Material to process ::
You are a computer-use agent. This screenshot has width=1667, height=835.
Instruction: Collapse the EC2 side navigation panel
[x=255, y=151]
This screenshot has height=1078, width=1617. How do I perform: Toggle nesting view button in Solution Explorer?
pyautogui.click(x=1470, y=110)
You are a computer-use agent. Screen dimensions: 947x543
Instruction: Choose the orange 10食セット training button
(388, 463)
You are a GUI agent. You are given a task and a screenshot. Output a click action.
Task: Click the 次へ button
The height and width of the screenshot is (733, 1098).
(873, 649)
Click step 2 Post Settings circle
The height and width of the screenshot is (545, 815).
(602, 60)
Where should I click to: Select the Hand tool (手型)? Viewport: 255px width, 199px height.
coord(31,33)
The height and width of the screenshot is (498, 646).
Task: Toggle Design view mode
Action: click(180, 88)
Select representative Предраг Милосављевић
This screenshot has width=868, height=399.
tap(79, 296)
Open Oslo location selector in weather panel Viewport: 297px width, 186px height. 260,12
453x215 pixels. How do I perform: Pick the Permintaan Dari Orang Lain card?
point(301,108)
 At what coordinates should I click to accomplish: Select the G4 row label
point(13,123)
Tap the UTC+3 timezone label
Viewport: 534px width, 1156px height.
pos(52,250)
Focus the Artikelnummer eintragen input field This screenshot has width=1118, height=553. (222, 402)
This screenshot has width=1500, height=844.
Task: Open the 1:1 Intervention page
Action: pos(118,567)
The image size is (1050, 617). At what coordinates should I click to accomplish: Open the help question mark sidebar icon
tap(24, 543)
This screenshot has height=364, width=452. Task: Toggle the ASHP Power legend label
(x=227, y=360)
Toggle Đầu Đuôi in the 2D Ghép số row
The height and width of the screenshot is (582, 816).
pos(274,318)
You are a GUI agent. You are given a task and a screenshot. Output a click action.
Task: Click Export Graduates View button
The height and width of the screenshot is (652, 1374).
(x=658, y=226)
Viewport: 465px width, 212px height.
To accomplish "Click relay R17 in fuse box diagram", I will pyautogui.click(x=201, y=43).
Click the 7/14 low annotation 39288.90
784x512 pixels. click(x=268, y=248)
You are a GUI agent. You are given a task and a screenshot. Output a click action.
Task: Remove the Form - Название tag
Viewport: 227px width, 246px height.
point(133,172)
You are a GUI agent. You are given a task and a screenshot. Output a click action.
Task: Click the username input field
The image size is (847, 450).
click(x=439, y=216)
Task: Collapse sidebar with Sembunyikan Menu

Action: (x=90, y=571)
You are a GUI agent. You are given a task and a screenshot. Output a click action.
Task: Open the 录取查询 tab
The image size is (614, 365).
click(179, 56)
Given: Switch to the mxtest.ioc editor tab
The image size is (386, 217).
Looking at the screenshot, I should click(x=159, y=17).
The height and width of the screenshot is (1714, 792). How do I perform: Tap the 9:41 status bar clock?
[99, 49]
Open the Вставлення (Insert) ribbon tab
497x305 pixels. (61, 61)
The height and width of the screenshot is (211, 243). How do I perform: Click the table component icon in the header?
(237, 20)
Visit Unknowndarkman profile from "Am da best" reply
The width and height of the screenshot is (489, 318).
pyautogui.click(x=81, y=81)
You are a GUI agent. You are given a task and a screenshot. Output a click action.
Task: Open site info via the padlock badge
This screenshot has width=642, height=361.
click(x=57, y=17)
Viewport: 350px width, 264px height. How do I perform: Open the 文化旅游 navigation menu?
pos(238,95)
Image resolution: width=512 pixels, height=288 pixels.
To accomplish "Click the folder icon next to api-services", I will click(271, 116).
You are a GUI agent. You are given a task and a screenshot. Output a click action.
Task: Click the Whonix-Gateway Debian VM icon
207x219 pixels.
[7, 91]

Exercise aim :: All of the entries need to be reproduced exactly; please write them out.

Solution to the exercise ::
You are a computer-use agent. This screenshot has width=1667, height=835.
Instruction: Collapse the EC2 side navigation panel
[x=255, y=151]
This screenshot has height=1078, width=1617. How do I perform: Toggle nesting view button in Solution Explorer?
pyautogui.click(x=1470, y=110)
You are a computer-use agent. Screen dimensions: 947x543
Instruction: Choose the orange 10食セット training button
(388, 463)
You are a GUI agent. You are given a task and a screenshot. Output a click action.
Task: Click the 次へ button
The height and width of the screenshot is (733, 1098).
(873, 649)
Click step 2 Post Settings circle
The height and width of the screenshot is (545, 815).
(602, 60)
Where should I click to: Select the Hand tool (手型)? Viewport: 255px width, 199px height.
coord(31,33)
The height and width of the screenshot is (498, 646).
Task: Toggle Design view mode
Action: click(180, 88)
Select representative Предраг Милосављевић
This screenshot has width=868, height=399.
tap(79, 296)
Open Oslo location selector in weather panel Viewport: 297px width, 186px height. 260,12
453x215 pixels. How do I perform: Pick the Permintaan Dari Orang Lain card?
point(301,108)
 At what coordinates should I click to accomplish: Select the G4 row label
point(13,123)
Tap the UTC+3 timezone label
Viewport: 534px width, 1156px height.
pos(52,250)
Focus the Artikelnummer eintragen input field This screenshot has width=1118, height=553. (222, 402)
This screenshot has width=1500, height=844.
Task: Open the 1:1 Intervention page
Action: pos(118,567)
The image size is (1050, 617). At what coordinates should I click to accomplish: Open the help question mark sidebar icon
tap(24, 543)
This screenshot has height=364, width=452. Task: Toggle the ASHP Power legend label
(x=227, y=360)
Toggle Đầu Đuôi in the 2D Ghép số row
The height and width of the screenshot is (582, 816).
pos(274,318)
You are a GUI agent. You are given a task and a screenshot. Output a click action.
Task: Click Export Graduates View button
The height and width of the screenshot is (652, 1374).
(x=658, y=226)
Viewport: 465px width, 212px height.
To accomplish "Click relay R17 in fuse box diagram", I will pyautogui.click(x=201, y=43).
Click the 7/14 low annotation 39288.90
784x512 pixels. click(x=268, y=248)
You are a GUI agent. You are given a task and a screenshot. Output a click action.
Task: Remove the Form - Название tag
Viewport: 227px width, 246px height.
point(133,172)
You are a GUI agent. You are given a task and a screenshot. Output a click action.
Task: Click the username input field
The image size is (847, 450).
click(x=439, y=216)
Task: Collapse sidebar with Sembunyikan Menu

Action: (x=90, y=571)
You are a GUI agent. You are given a task and a screenshot. Output a click action.
Task: Open the 录取查询 tab
The image size is (614, 365).
click(179, 56)
Given: Switch to the mxtest.ioc editor tab
The image size is (386, 217).
Looking at the screenshot, I should click(x=159, y=17).
The height and width of the screenshot is (1714, 792). How do I perform: Tap the 9:41 status bar clock?
[99, 49]
Open the Вставлення (Insert) ribbon tab
497x305 pixels. (61, 61)
The height and width of the screenshot is (211, 243). How do I perform: Click the table component icon in the header?
(237, 20)
Visit Unknowndarkman profile from "Am da best" reply
The width and height of the screenshot is (489, 318).
pyautogui.click(x=81, y=81)
You are a GUI agent. You are given a task and a screenshot. Output a click action.
Task: Open site info via the padlock badge
This screenshot has width=642, height=361.
click(x=57, y=17)
Viewport: 350px width, 264px height. How do I perform: Open the 文化旅游 navigation menu?
pos(238,95)
Image resolution: width=512 pixels, height=288 pixels.
To accomplish "Click the folder icon next to api-services", I will click(271, 116).
You are a GUI agent. You are given a task and a screenshot. Output a click action.
Task: Click the Whonix-Gateway Debian VM icon
207x219 pixels.
[7, 91]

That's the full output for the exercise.